-- start of Material provided --

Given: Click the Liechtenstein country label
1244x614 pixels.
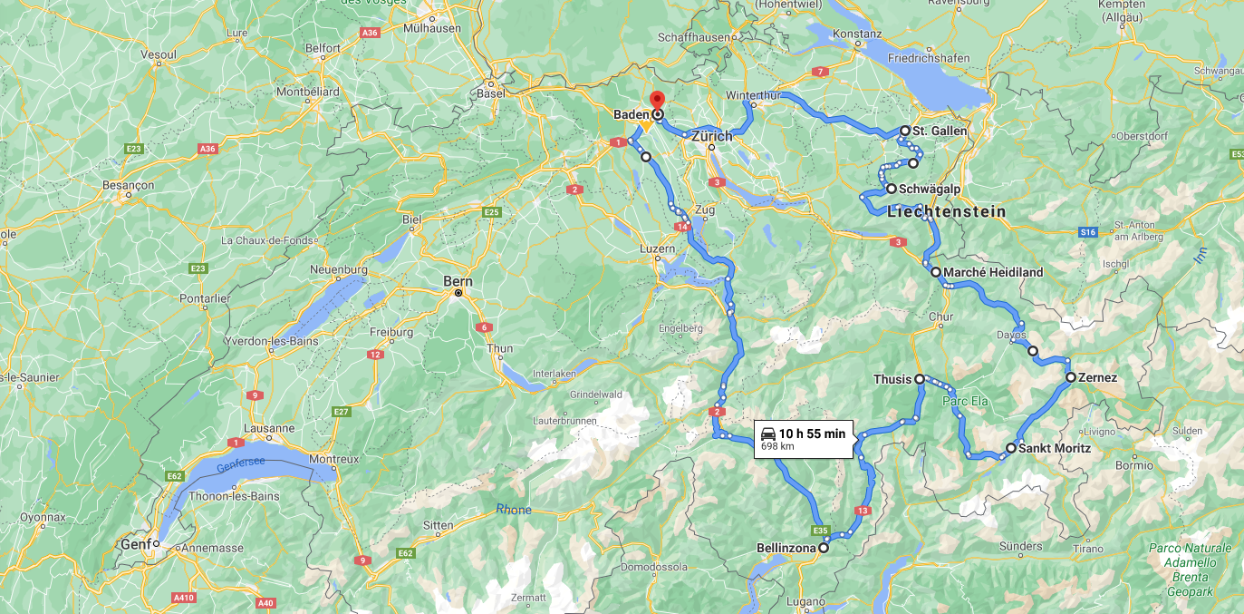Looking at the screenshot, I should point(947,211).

-- end of Material provided --
-- start of Material provided --

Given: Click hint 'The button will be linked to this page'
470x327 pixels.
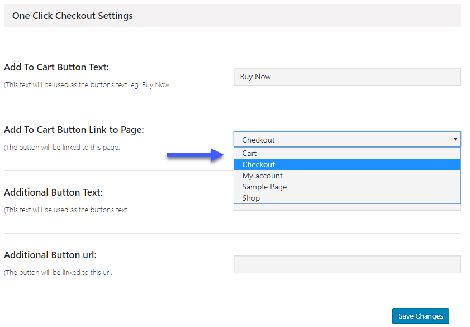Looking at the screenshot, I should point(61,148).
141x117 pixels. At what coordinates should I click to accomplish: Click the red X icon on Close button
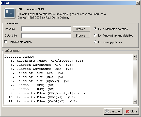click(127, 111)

-- end of Material provided --

## Job
Count the lines in the listing above that contain the word "pixels", and reply with that number alone.

## Answer
3